Source extract:
The Indian National Rupee (INR) entered its worst phase a few years ago when its value plummeted to an all-time low of 69 per dollar in August 2013. The situation improved gradually, and the rupee now trades at around 60 rupees per dollar.

A loss in the value of the rupee was never recognised when the rupee was devalued in 1991, mostly because the nation’s reputation was tarnished due to the devaluation.

India’s entry into the global economy occurred when LPG (Liberalisation, Privatisation, and Globalisation) was implemented in 1991, and a new era began. Market forces replaced the Reserve Bank of India’s fixed exchange rate in the 1990s, and the exchange rate became variable.

As India transitioned to a market economy, the methods to analyse the impact of changes in the Rupee’s value also shifted. It is now being examined in terms of its economic implications. 

What Is Currency Convertibility? How Does It Work?

The ease with which a country’s currency can be turned into gold or another currency through worldwide exchanges is called convertibility. It shows how much capital can move into and out of the country due to such regulations. Non-fully convertible currencies, on the other hand, are complex to convert into other currencies.

Convertibility of currencies is an important aspect of global trade, as it allows trading with other countries.

A convertible currency enables a government to pay for products and services in a currency other than the buyer’s. A government’s ability to participate in the international market is hampered since nonconvertible currencies take longer to process.

Depreciation of the Rupee has Negative Effects on an Economy 

  • When inflation grows, so do the prices of goods and commodities. As a result, the rupee’s purchasing power decreases.

  • A devaluation of the indigenous currency raises the country’s import costs. When a similar rise is not seen in the pricing of export goods, it deepens the country’s Current Account Deficit (CAD).

  • Travelling and studying abroad are becoming more expensive.

  • On debt denominated in any other currency, the interest load rises.

  • International investors may be chased away by a substantial and abrupt depreciation. Since it effectively lowers the value of their holdings, investors are less likely to hold government debt.

However, there are benefits to devaluation, and many companies applaud it

  • Exports become more affordable and competitive with overseas purchasers entering the scene. As a result, domestic demand gains traction.

Requests:
- A) In the piece on the rupee's value, what all-time low did the rupee reach in August 2013?
- B) Copy the piece on the rupee's value word for word, from "What Is Currency" up to and including "into other currencies.".
- C) Go on with the piece on the rupee's value, picking up right after its last sentence.

Dataset extract:
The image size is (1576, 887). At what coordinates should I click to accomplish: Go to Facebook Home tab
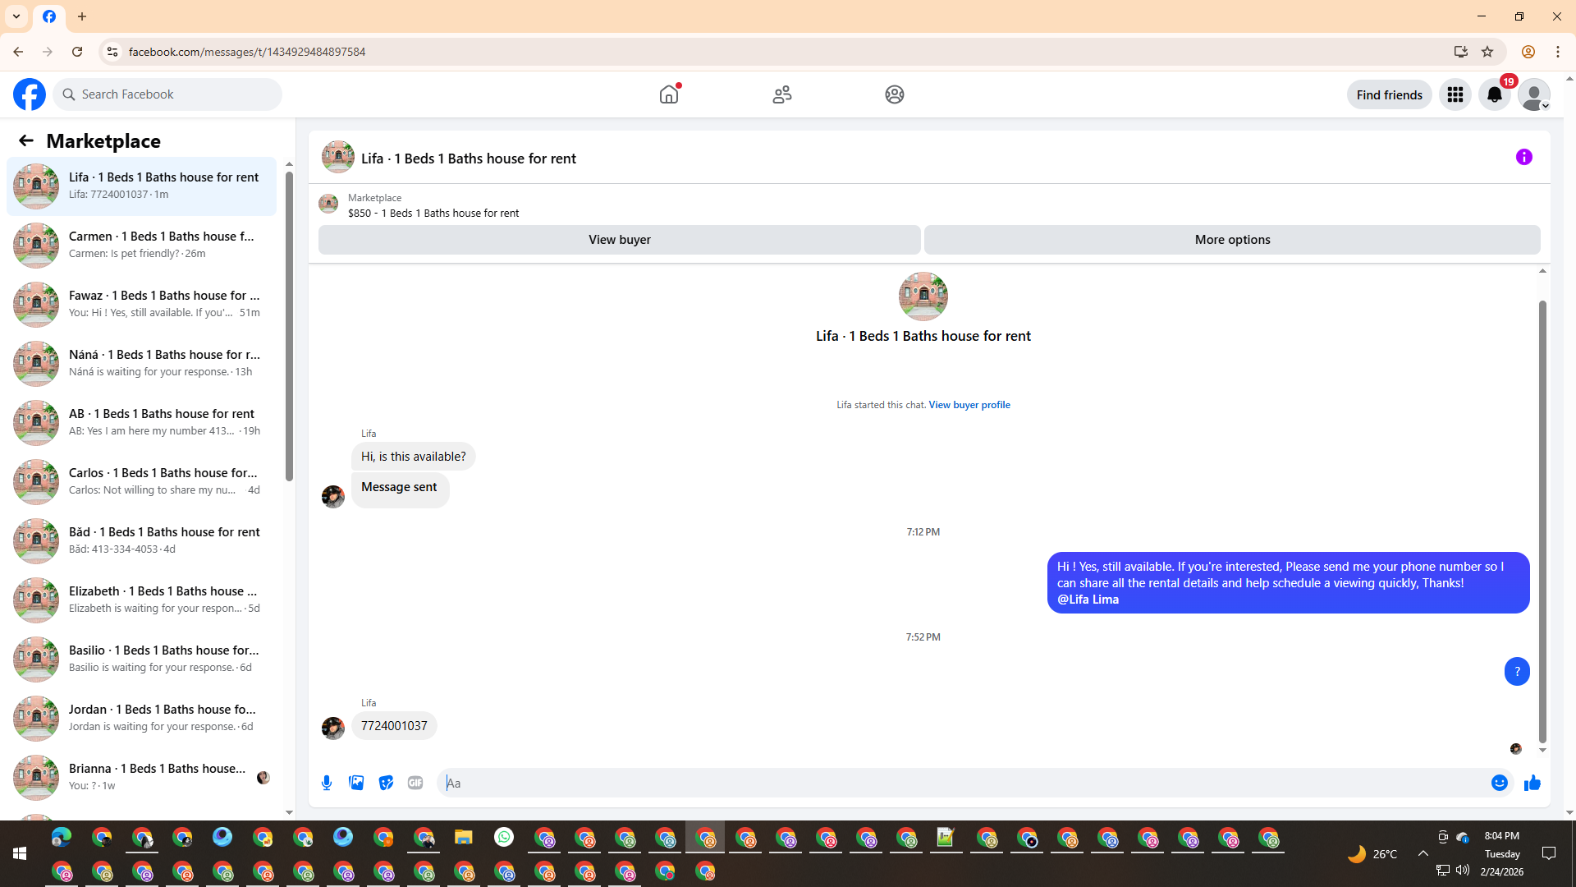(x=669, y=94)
--
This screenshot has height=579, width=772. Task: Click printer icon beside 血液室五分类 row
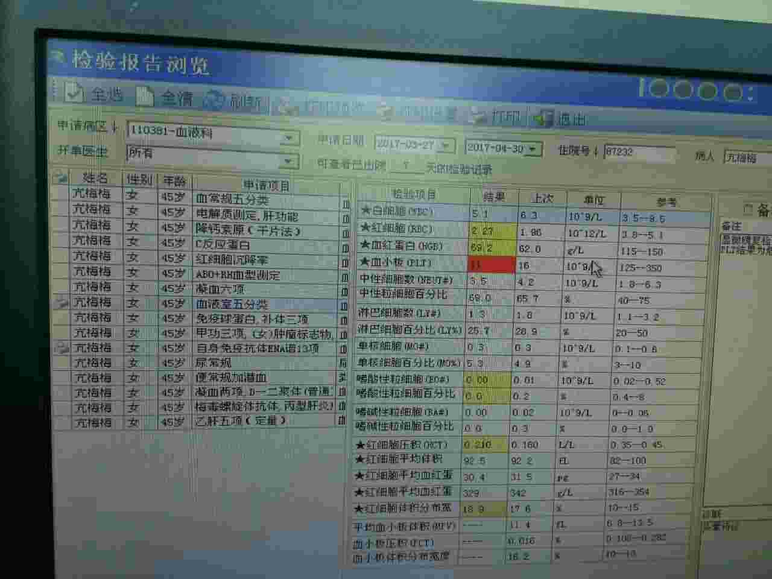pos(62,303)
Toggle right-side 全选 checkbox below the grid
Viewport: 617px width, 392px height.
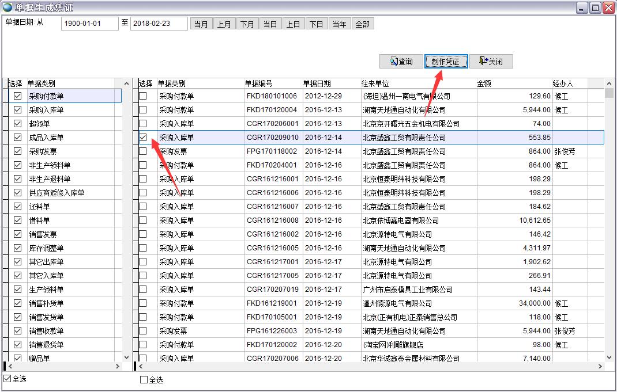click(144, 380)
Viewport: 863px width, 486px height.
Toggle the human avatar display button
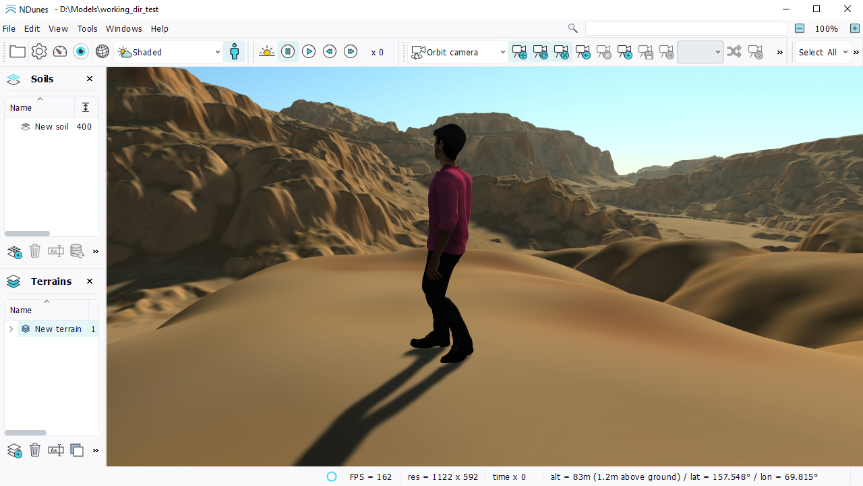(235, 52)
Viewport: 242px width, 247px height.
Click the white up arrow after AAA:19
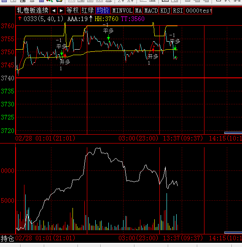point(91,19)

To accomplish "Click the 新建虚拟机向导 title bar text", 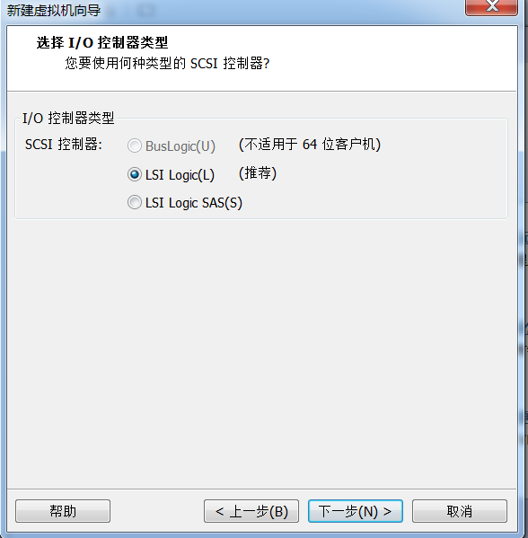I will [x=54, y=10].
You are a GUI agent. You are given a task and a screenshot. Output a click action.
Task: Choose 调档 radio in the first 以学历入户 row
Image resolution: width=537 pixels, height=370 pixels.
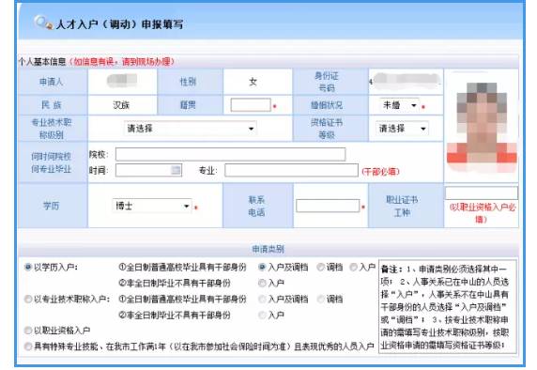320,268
--
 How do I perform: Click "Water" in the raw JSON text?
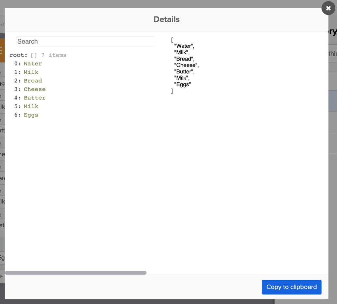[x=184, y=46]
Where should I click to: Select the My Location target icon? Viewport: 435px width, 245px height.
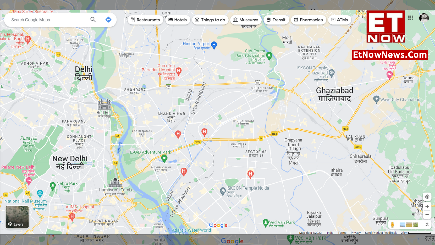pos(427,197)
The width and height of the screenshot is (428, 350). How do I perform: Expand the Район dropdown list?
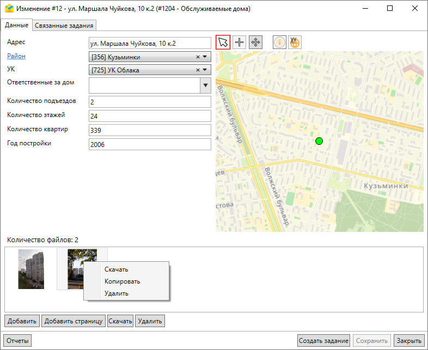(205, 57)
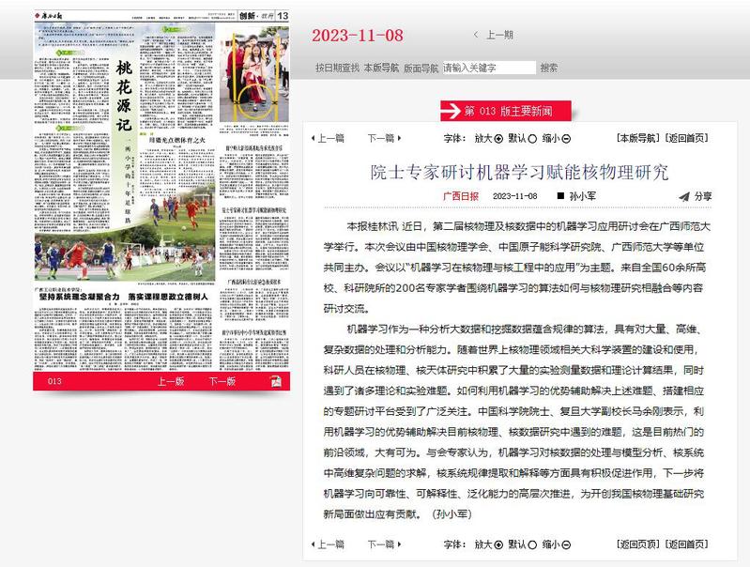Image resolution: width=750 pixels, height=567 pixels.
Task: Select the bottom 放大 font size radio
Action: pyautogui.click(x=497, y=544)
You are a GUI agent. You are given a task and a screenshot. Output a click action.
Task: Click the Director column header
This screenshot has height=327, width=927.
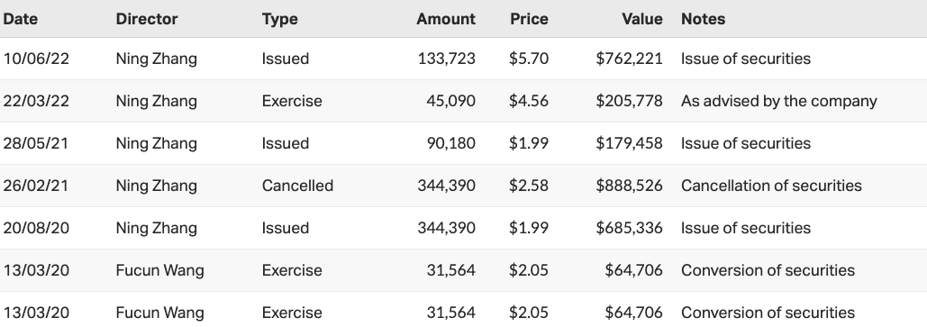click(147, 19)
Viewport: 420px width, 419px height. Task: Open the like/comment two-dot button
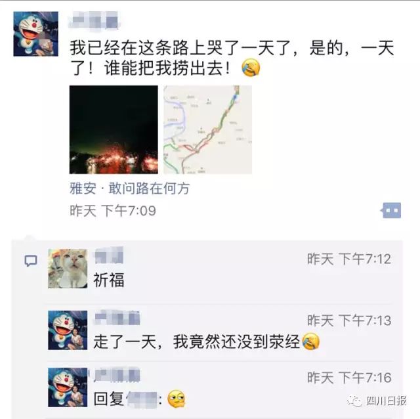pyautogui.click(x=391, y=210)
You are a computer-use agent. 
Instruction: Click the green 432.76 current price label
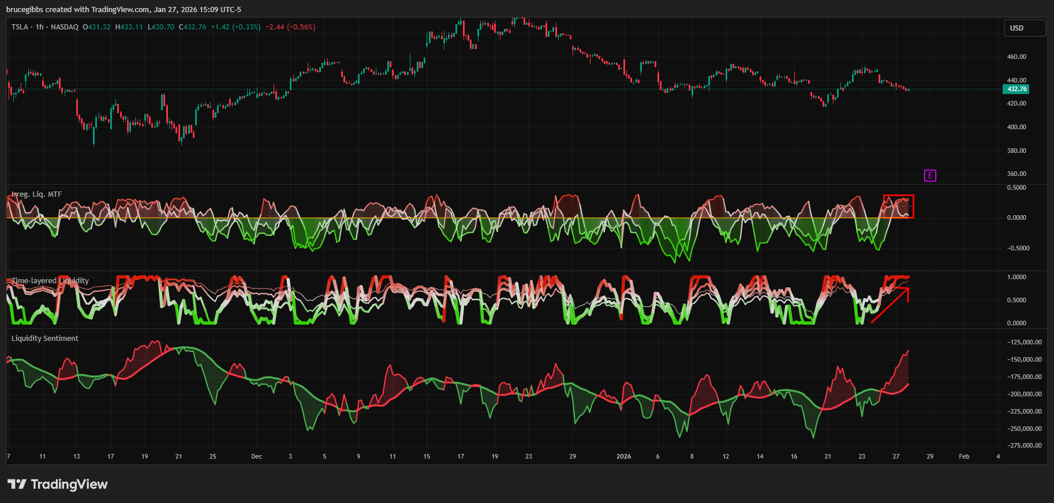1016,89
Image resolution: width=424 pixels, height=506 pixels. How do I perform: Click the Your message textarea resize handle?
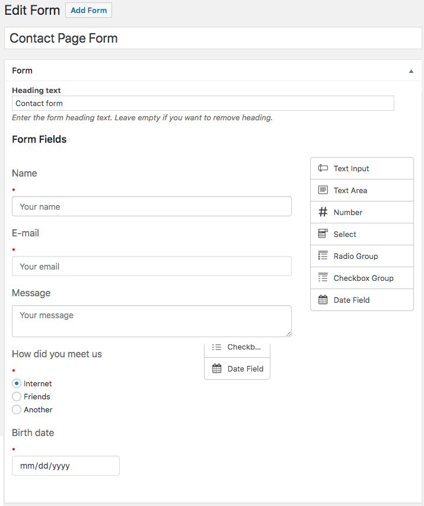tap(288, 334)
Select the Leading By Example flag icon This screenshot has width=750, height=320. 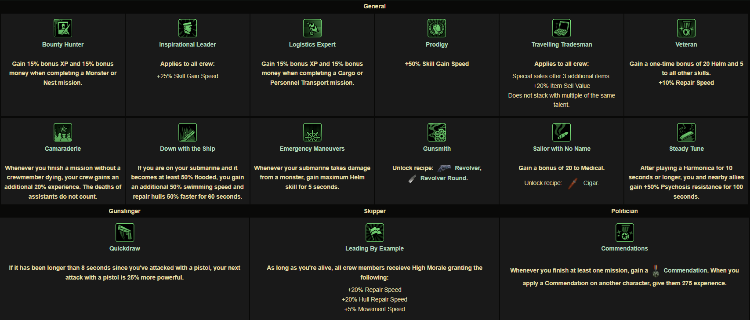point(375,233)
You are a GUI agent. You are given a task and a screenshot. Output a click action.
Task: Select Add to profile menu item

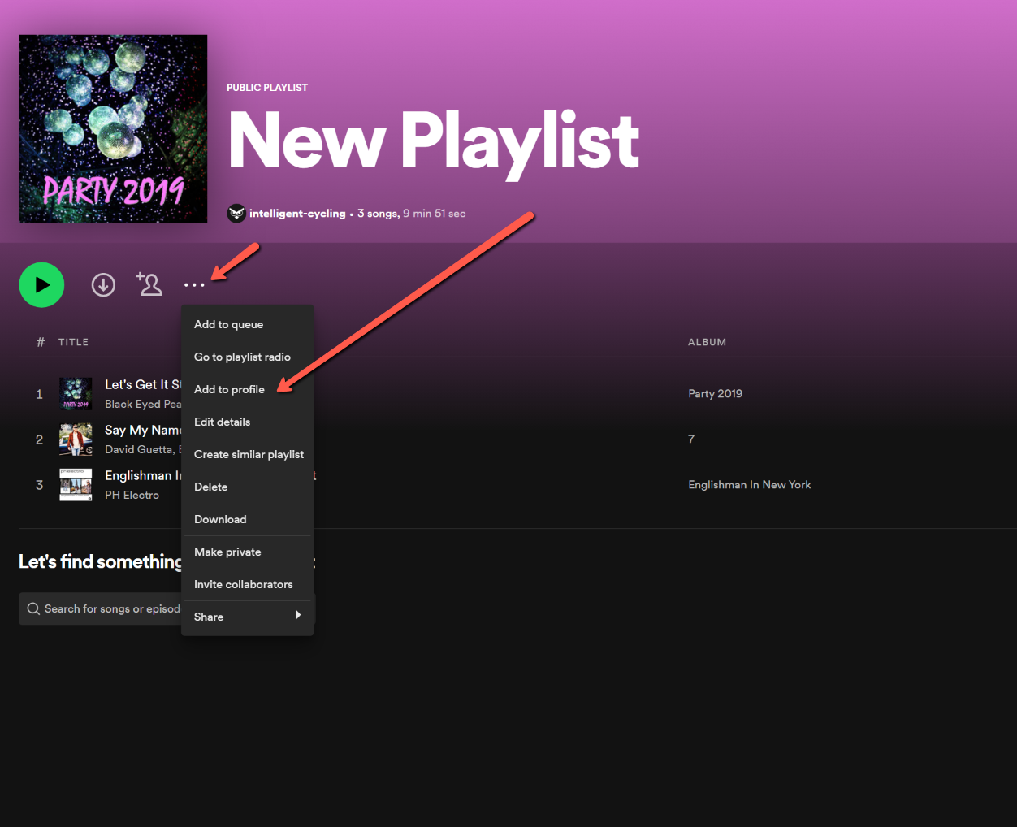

Outputs in order:
- A) 69 rupees per dollar.

- B)
What Is Currency Convertibility? How Does It Work?

The ease with which a country’s currency can be turned into gold or another currency through worldwide exchanges is called convertibility. It shows how much capital can move into and out of the country due to such regulations. Non-fully convertible currencies, on the other hand, are complex to convert into other currencies.

- C)
  • Travelling to India becomes more affordable, and the local economy might benefit as a result.

  • Remitting money to one’s home country can increase one’s earnings.

  • In the end, it helps reduce the Current Account Deficit (CAD).

The demand elasticity of the commodities and services exported or imported determines the depreciated rupee’s ability to impact exports and imports. If oil imports are demand inelastic, i.e., the price of oil has little impact on its import demand, depreciation will have minimal impact on the Current Account Deficit (CAD).

However, many other advantages of depreciation are not directly derived. Rupee depreciation affects the cost of components and commodities for import-dependent businesses. Compared to net exporting businesses, this puts them at a disadvantage. While currency depreciation may be tough in the short term, it could be a boon to India’s manufacturing sector in the medium to long term.

A lower rupee will encourage Indian enterprises to export more while allowing them to substitute domestic goods for some of the more expensive imported goods on the domestic market. Despite mounting difficulties like inflation, rupee depreciation offers varied benefits and can help the economy’s manufacturing sector thrive.

Conclusion

While India has experienced rapid economic growth on many fronts, it has faced many challenges at the national and global levels, including the global financial crisis of 2008-09, inflation control issues, and nonperforming assets (NPAs). These events have affected the rupee’s fully convertible status. It will likely take another three to five years before the country is fully prepared for full rupee conversion.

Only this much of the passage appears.